Villanueva sees Cubs going to the next level

Villanueva sees Cubs going to the next level
February 13, 2013, 5:00 pm
Share This Post

MESA, Ariz. – Carlos Villanueva watched the Milwaukee Brewers go all-in, dealing for CC Sabathia in the middle of the 2008 season and firing Ned Yost that September.

The Brewers captured the wild card, but it wasn’t enough for interim manager Dale Sveum to keep the job.

“Every single person in that clubhouse wanted him back to manage the next year,” Villanueva said Wednesday at Fitch Park.

Even Milwaukee insiders wondered why Sveum was passed over for Ken Macha after that playoff run, and again in November 2010, when the Brewers hired Ron Roenicke instead.

One of the more intriguing offseason storylines was how Sveum survived 101 losses with his reputation not only intact, but enhanced, and his influence growing inside the organization.

In the age of e-mail and text messages, Cubs president Theo Epstein predicted the word would get out and free agents would want to play for Sveum. General manager Jed Hoyer indicated the front office runs every trade target and free agent by the manager to get his input.

Relationships mattered as the Cubs sold Villanueva on Sveum and Chris Bosio, the former advance scout and pitching coach in the Brewers organization, as well as their vision for the future.

Villanueva, 29, should get a chance to showcase himself as a starter at some point over the course of a two-year, $10 million deal that’s an insurance policy against the health risks in the rotation.

“Bringing in guys like Jed and Theo here, they’re not messing around,” Villanueva said. “They’re going to spend the money. They’re re-doing the clubhouse. They’re going to have a new facility here. All the signs point toward improvement, and that’s what you want.

“You don’t want to be on a team that’s (willing) to lose 90, 100 games every year and (be like): ‘Oh, let’s just get the draft picks, let’s just sign people and in 10 years we’ll…’
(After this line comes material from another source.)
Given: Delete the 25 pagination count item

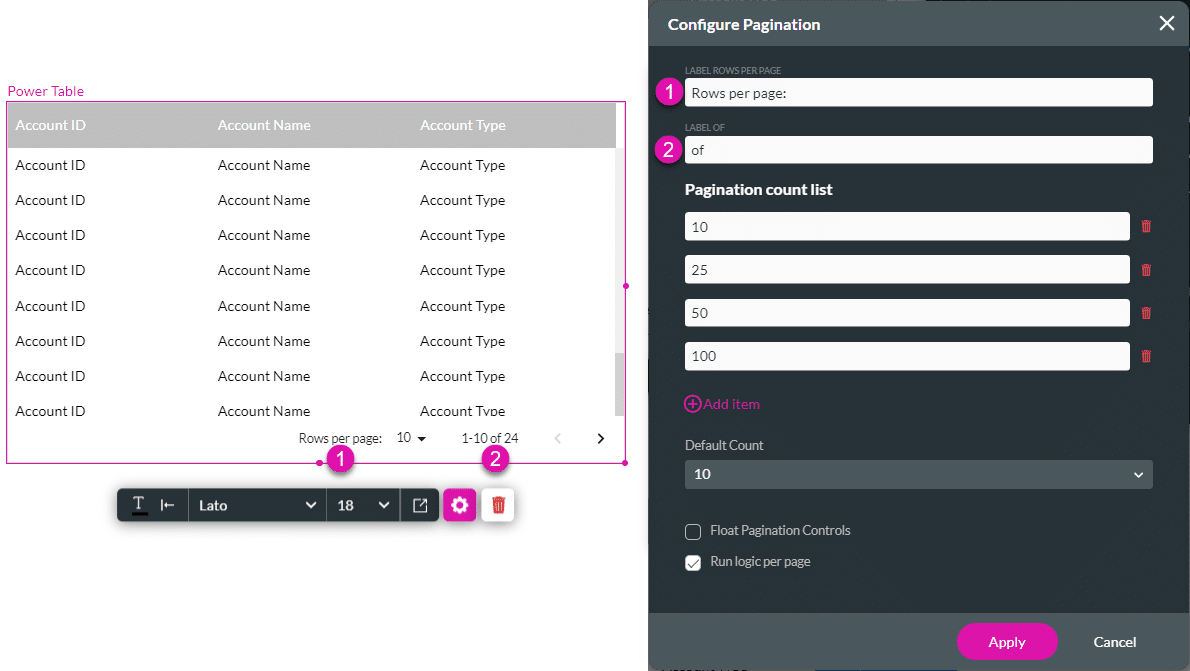Looking at the screenshot, I should pyautogui.click(x=1146, y=269).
“Some guys don’t care, but I do. I’ve been in the league for a couple years now and I’ve been in the playoffs once and that was the most fun I’ve ever had in my career.”

Actually, this front office and the Ricketts ownership group has been quite willing to endure a few bridge years, build through the draft and wait for players to develop. But with enough pitching depth, it shouldn’t look like a Triple-A product again.

Villanueva threw 125-plus innings as a swingman for the Toronto Blue Jays last season and should benefit by moving out of the American League East. He went 2-0 with a 3.24 ERA in 22 relief appearances and limited opponents to a .211 average. For now, he projects as a bullpen piece.

Villanueva showed glimpses of his potential as a starter last season, notching 86 strikeouts against 25 walks in 92 innings. He allowed three runs or less in 11 of his 16 starts, looking sharp enough in July (4-0, 1.93 ERA) and August (1-4, 3.41 ERA) before fading in September (0-3, 8.10 ERA).

Scott Feldman also signed here for the chance to start, and Travis Wood may have an edge for the final spot in the rotation as a left-handed option. But the Cubs aren’t going to rush Scott Baker as he recovers from Tommy John surgery, and they need contingency plans in case Matt Garza gets injured or traded.

Villanueva has heard all the questions throughout his career.

“I have a generic answer,” Villanueva said. “I feel I can contribute as a starter at a higher level. (But) in the end, I’m team property. So the fact that they brought me in and told me – ‘We see you as a guy who’s going to make a lot of starts for us’ – I have no reason not to believe it. So I’m sticking to what they said and getting myself ready for 200-plus (innings).”